Task to complete - Please restate the records that follow word for word, omitting any images.

*** Data shown Section Begins ***

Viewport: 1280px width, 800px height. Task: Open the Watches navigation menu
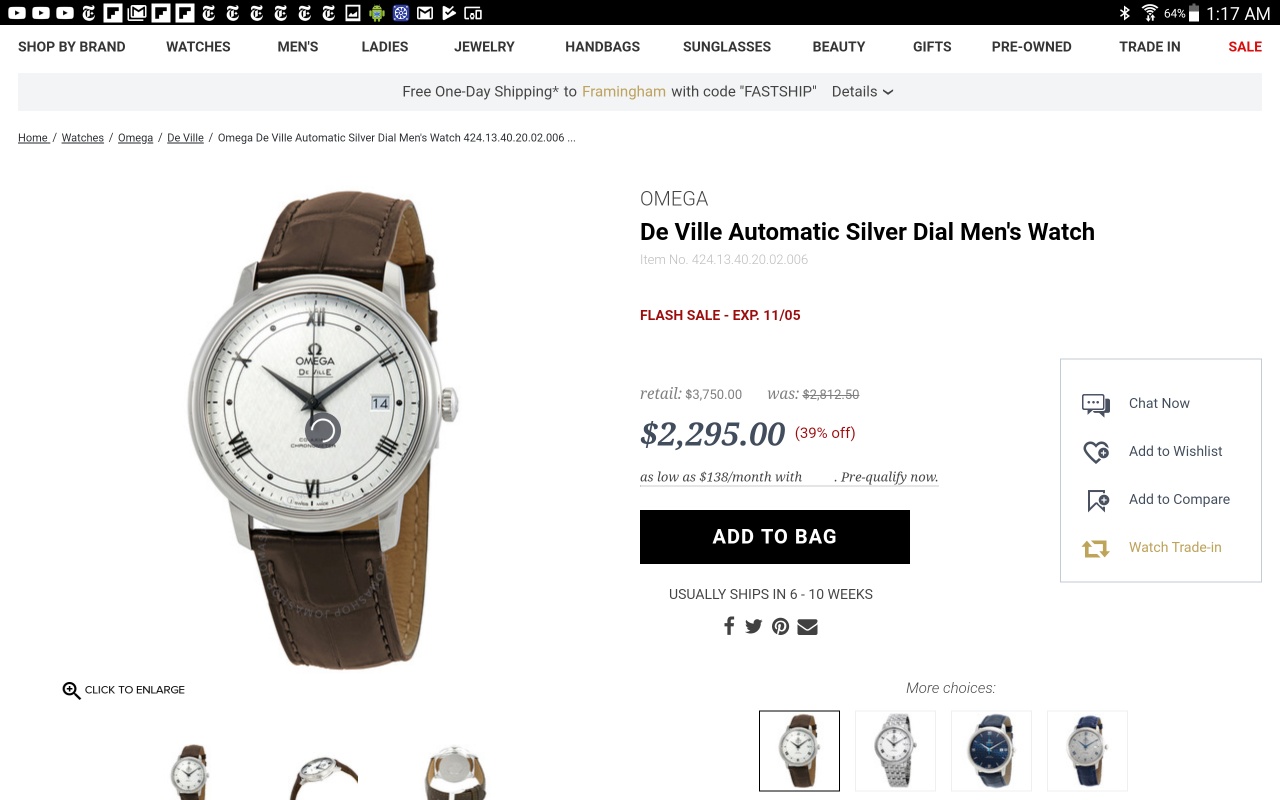(198, 47)
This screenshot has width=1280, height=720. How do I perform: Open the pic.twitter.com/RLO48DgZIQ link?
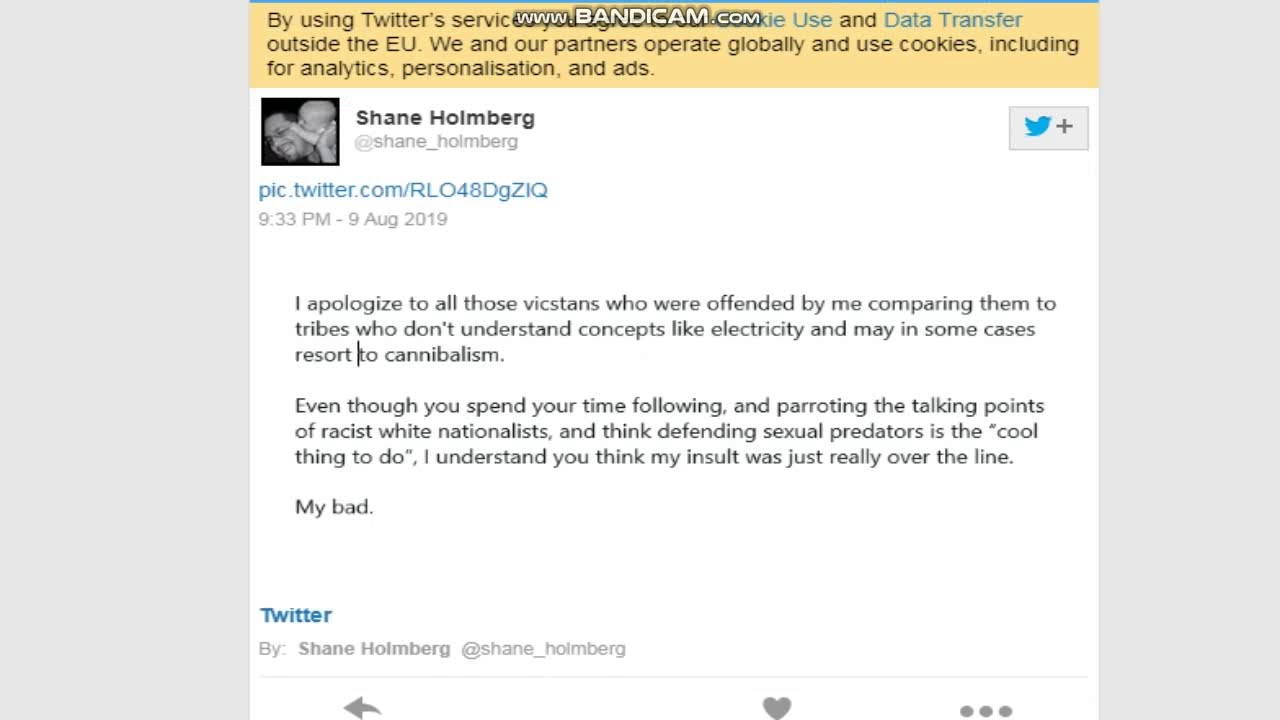[x=403, y=190]
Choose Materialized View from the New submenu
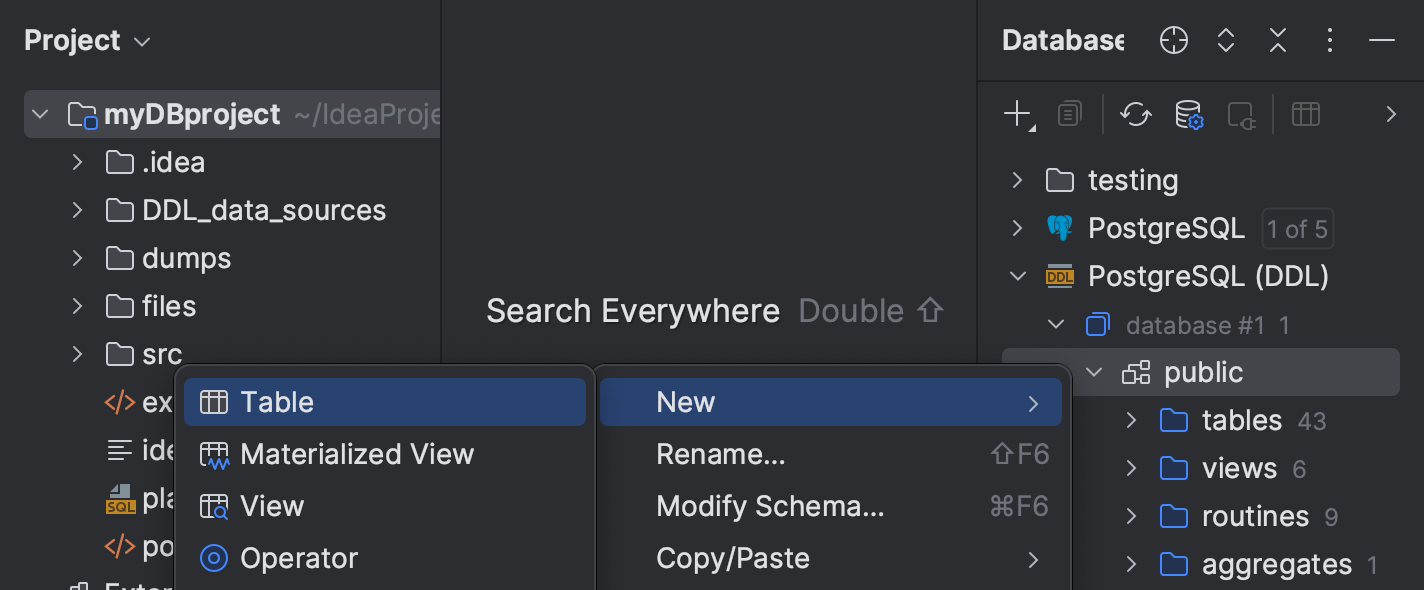 pyautogui.click(x=357, y=454)
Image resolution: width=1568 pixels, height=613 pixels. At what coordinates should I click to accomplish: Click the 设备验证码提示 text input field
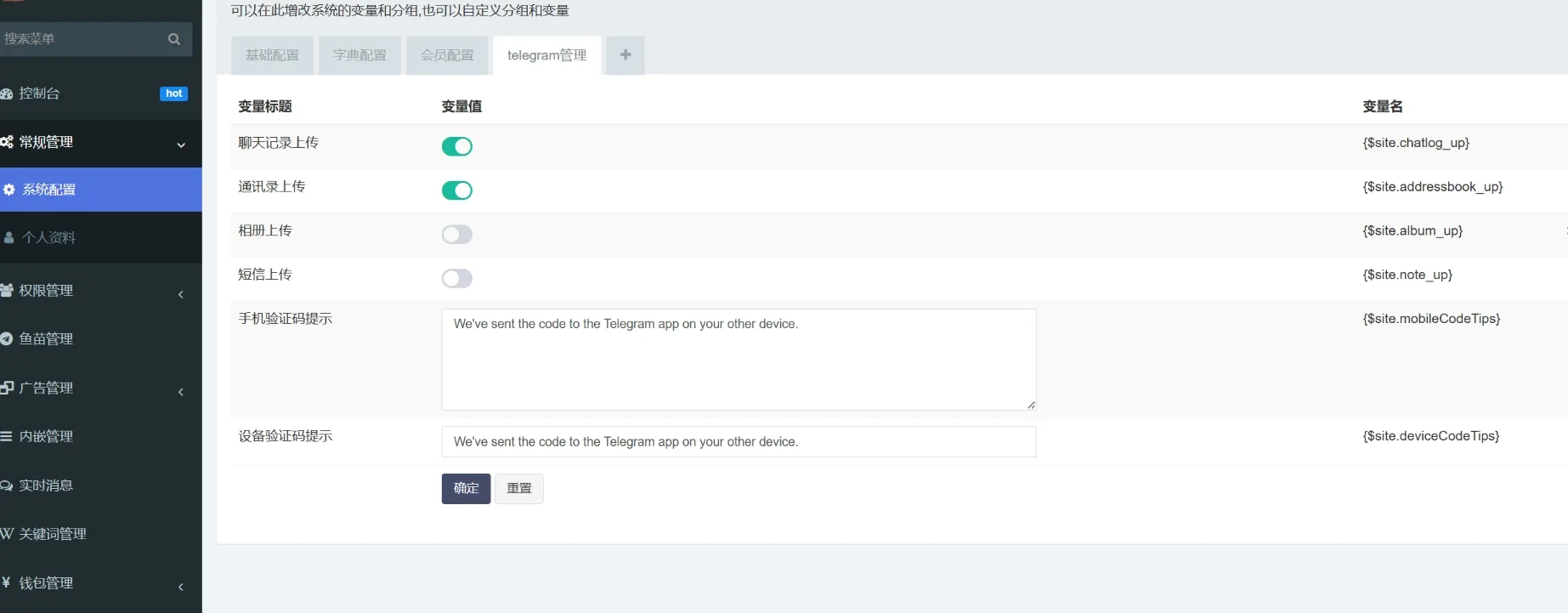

*** Data shown Section Ends ***

Output for this exercise -
Viewport: 1280px width, 800px height. Task: Open the Watches navigation menu
(198, 47)
This screenshot has width=1280, height=720. How do I perform: Open the pic.twitter.com/RLO48DgZIQ link?
[x=403, y=190]
Choose Materialized View from the New submenu
 pyautogui.click(x=357, y=454)
Image resolution: width=1568 pixels, height=613 pixels. At what coordinates should I click to accomplish: Click the 设备验证码提示 text input field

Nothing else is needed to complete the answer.